— Start of Raw data —

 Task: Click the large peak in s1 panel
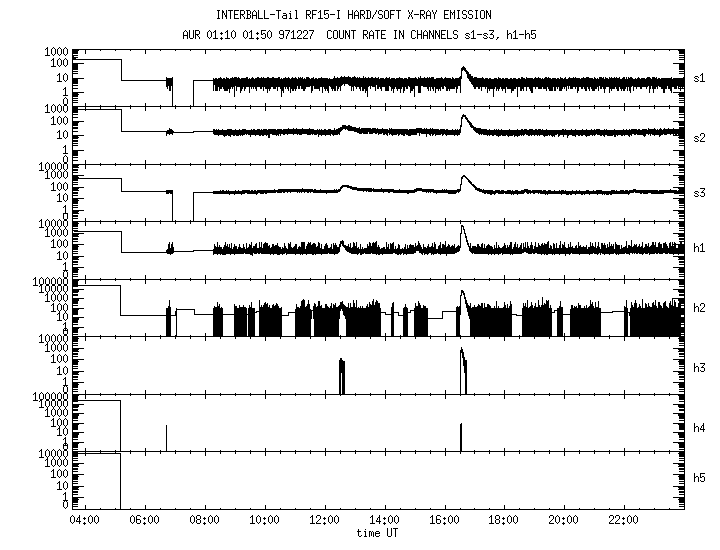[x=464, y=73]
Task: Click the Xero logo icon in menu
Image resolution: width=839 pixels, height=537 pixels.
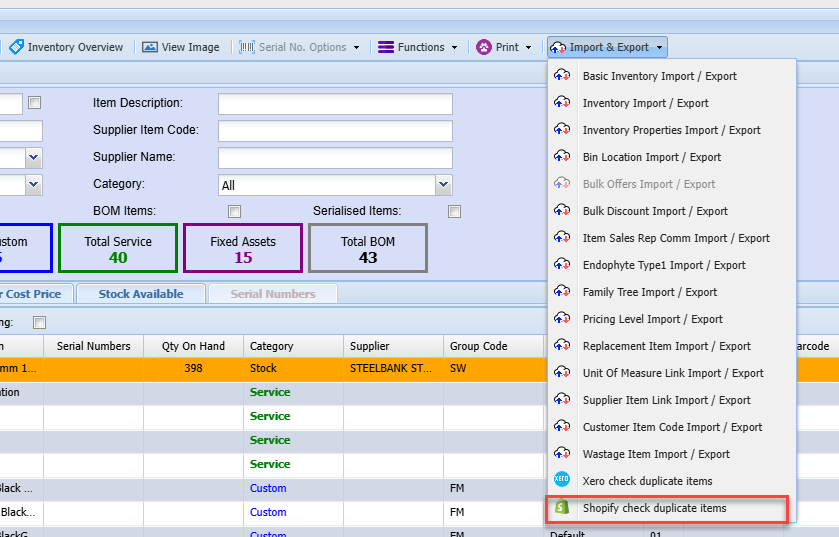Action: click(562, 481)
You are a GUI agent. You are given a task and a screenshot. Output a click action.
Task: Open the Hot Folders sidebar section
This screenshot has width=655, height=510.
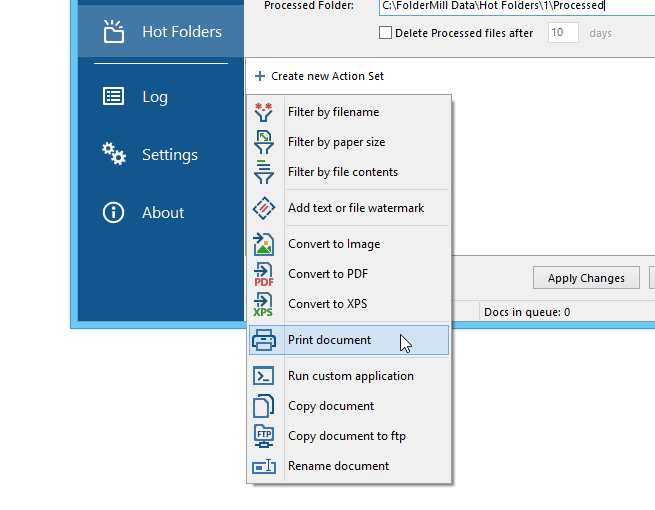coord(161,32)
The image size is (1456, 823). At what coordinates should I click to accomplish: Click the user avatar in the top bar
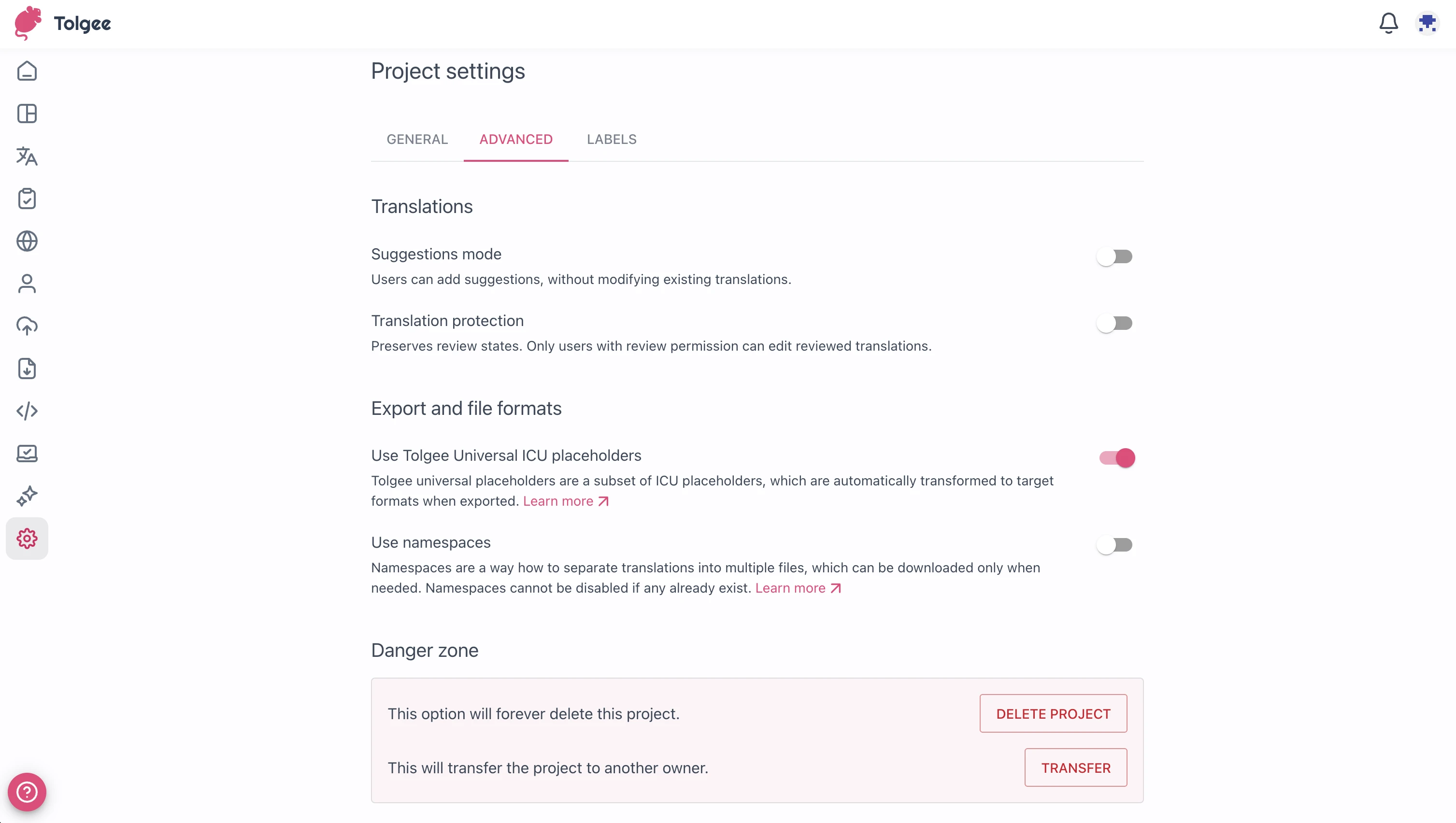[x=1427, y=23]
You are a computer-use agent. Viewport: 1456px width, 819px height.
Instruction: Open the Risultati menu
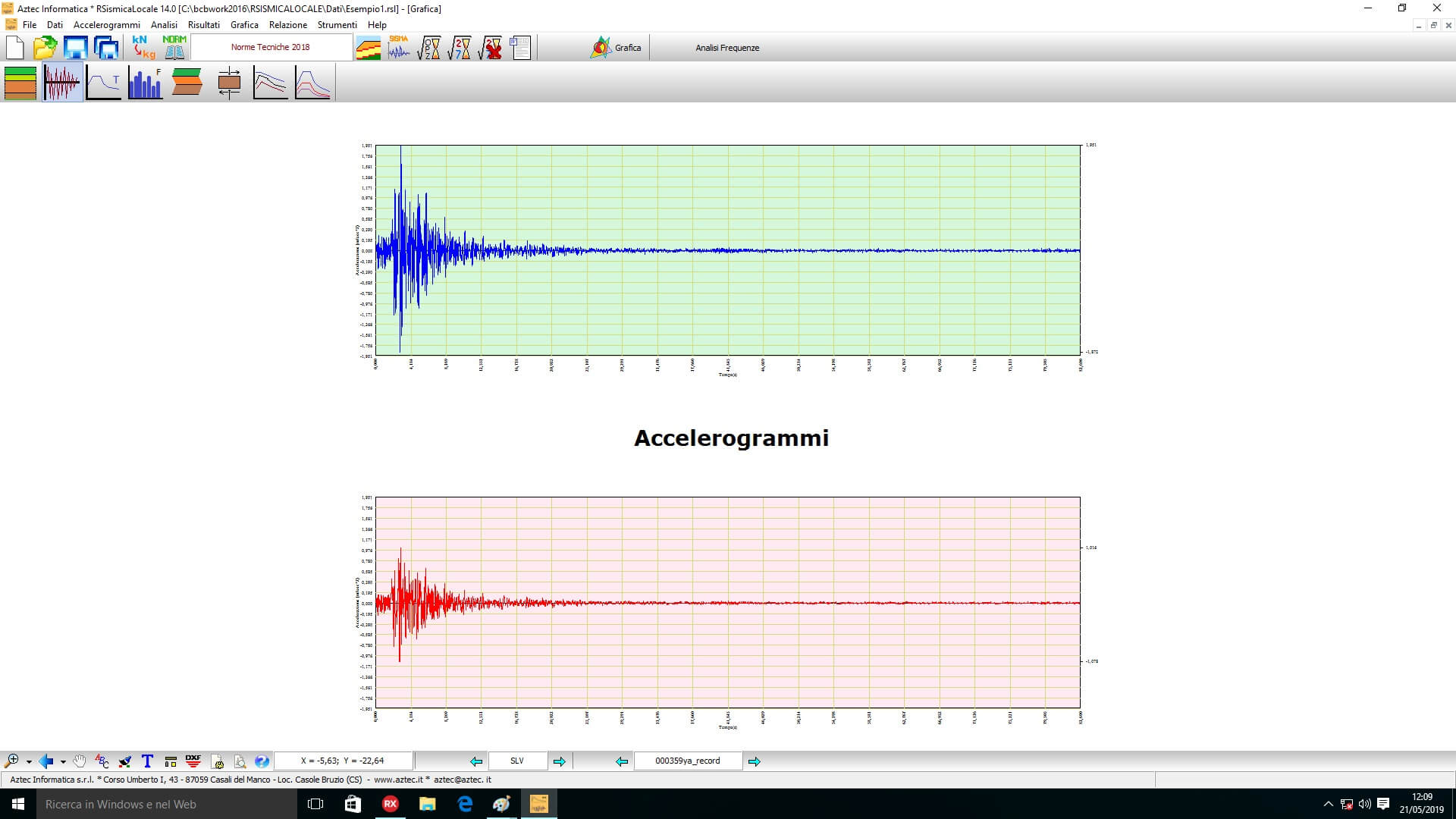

— End of Raw data —

Reproduce every line of the entries above word for word, omitting the pictures.

 Task: Click the large peak in s1 panel
[x=464, y=73]
Task: Click the Xero logo icon in menu
Image resolution: width=839 pixels, height=537 pixels.
Action: click(562, 481)
You are a GUI agent. You are given a task and a screenshot. Output a click action.
Task: Open the Hot Folders sidebar section
This screenshot has width=655, height=510.
coord(161,32)
The image size is (1456, 823). At what coordinates should I click to accomplish: Click the user avatar in the top bar
[x=1427, y=23]
You are a computer-use agent. Viewport: 1456px width, 819px height.
Instruction: Open the Risultati menu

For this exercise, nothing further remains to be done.